The engineers for the AKLRM proposed a special lifting system, namely, the TFES, as a sustainable solution to prevent the influences of river flow caused by the temporary shoring systems during the erection of the steel members of the AHB. Since the tower crane and other mobile cranes were unsuited for erecting all steel members, the TFES provided lifting, transportation, and erection functions for the assembling the truss-frame members. Thus, the newly designed TFES served as a construction facility containing the devices required for installing the beams and bracing members of the horizontal steel truss. The TFES contains three main installation components: A lifting crane with a handling capacity of 48 tons. A mobile trolley that can handle steel members weighing up to 35 tons. An erection crane with a lifting capacity of 50 tons.

The lifting crane lifted each truss-frame member onto the mobile trolley platform. The mobile trolley then delivered the member, moving at a speed of 6 m/min, to the erection zone, referred to as location (A) in Fig. 8. After the steel members arrived in the erection zone, the erection crane took over all installation work. Fig. 8 shows the erection steps of the truss-frame members.

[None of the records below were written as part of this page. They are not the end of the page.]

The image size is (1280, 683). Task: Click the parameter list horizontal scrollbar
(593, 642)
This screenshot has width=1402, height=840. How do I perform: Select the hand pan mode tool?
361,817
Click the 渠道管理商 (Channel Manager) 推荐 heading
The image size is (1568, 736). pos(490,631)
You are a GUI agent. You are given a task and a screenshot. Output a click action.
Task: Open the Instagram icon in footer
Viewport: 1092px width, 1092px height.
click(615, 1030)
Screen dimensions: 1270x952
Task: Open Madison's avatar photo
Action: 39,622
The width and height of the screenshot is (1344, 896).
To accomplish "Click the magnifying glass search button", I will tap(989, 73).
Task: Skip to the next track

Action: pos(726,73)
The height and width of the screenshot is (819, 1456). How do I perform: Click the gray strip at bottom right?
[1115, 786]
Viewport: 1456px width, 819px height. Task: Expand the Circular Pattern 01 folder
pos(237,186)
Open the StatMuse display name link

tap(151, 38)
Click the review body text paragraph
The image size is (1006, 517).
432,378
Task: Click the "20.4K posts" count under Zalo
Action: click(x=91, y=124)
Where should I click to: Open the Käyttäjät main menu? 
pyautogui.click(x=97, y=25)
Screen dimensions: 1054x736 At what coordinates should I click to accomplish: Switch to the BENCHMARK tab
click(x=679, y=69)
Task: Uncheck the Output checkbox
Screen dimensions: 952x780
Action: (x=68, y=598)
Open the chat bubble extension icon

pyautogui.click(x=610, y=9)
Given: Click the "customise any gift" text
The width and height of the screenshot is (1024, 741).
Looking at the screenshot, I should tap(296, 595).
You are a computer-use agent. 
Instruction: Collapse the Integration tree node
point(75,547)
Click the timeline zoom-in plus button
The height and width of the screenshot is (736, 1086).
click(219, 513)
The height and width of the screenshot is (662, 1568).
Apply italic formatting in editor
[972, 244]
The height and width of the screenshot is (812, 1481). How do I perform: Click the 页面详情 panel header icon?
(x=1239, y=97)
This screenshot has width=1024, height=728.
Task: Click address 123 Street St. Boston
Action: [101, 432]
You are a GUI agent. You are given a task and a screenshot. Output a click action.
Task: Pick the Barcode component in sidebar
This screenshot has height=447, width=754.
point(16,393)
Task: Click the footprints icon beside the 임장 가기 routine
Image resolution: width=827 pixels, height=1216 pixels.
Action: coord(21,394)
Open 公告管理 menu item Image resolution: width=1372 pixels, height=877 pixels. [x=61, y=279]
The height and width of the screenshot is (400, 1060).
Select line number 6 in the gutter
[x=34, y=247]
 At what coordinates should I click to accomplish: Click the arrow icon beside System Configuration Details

By adopting the TFES, no temporary facility or equipment needed to be set in the Hsindian River flow area during the construction of the steel truss frame. This notably reduced the possibility of danger. Besides, all erection work, including member connection, bolt penetration and tightening, and site inspection, was performed on the affiliated platforms of the TFES. These facilities provided a safe working environment for the installers and inspectors. Moreover, the overall construction duration was shortened due to the absence of the temporary shoring system and the access steel bridge in the river flow area. Fig. 9 shows site photographs of the TFES. Fig. 10 shows the responsible engineer supervising the bolt penetration of the truss-frame beams.¹¹

Proper safety management during the installation of steel cables could guarantee an excellent bridge construction quality. The arrangement of a catwalk with safety guard rails and temporary stairs/ladders provided a safe environment for installing the required steel cables. Fig. 11 shows the safety facilities implemented for the installation work. Fig. 12 shows site photographs of the safety facilities.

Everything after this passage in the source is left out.